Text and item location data

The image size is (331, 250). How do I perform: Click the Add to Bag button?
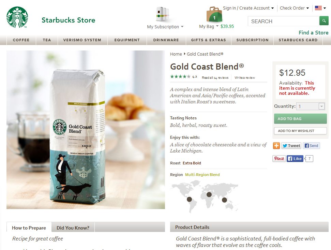pyautogui.click(x=300, y=119)
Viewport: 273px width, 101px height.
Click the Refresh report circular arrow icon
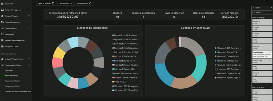[90, 3]
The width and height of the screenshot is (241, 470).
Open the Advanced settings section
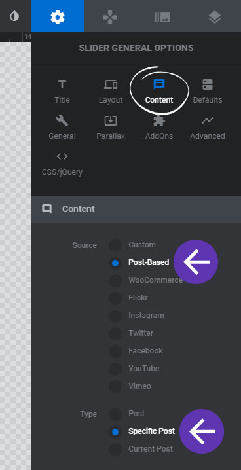coord(208,128)
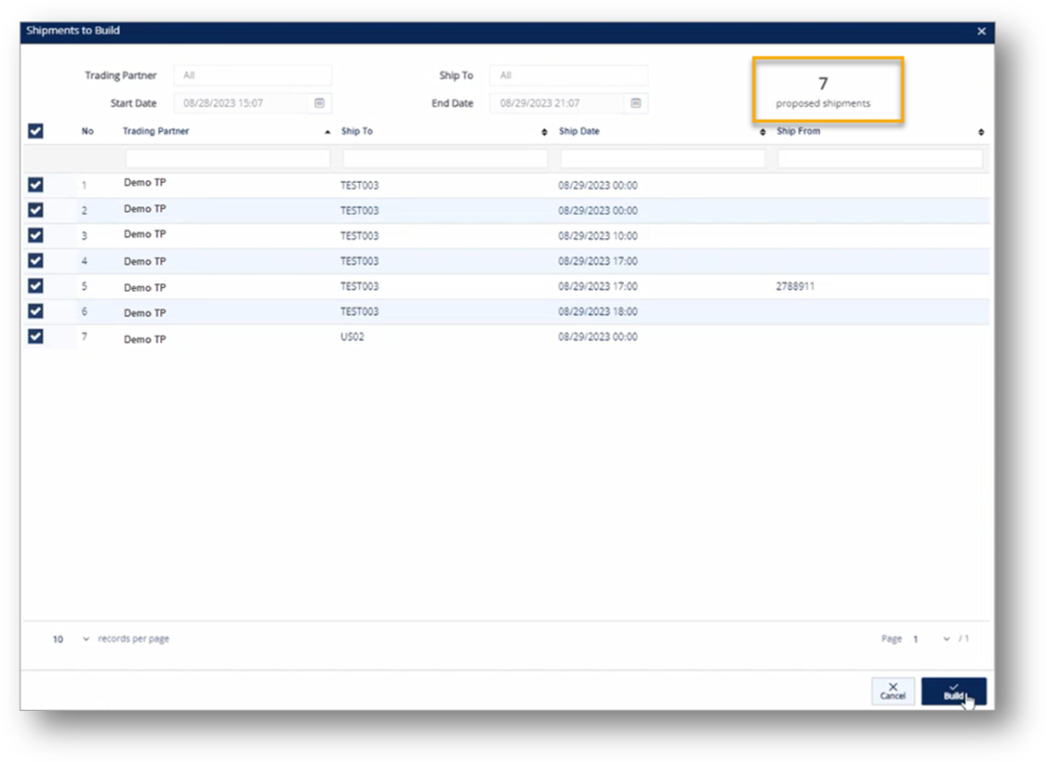
Task: Toggle the select-all header checkbox
Action: (35, 131)
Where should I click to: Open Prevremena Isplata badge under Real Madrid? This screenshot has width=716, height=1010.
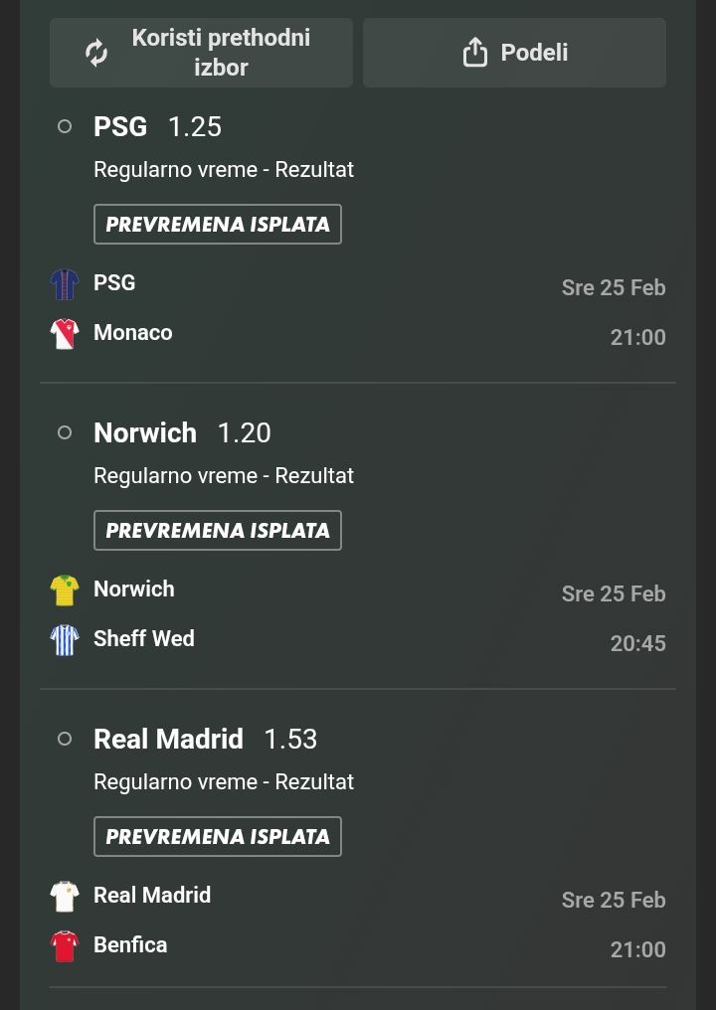pyautogui.click(x=218, y=837)
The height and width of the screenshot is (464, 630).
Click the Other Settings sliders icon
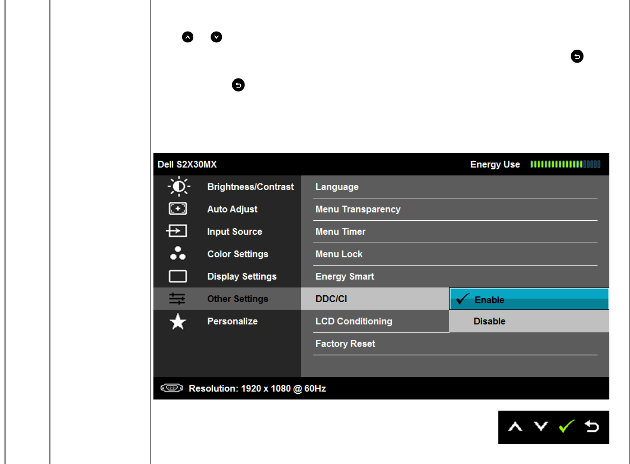(177, 299)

▸ Objective
How many lines of the data above contain the string "screenshot"? Reply with the number only.

▸ Answer to this problem
3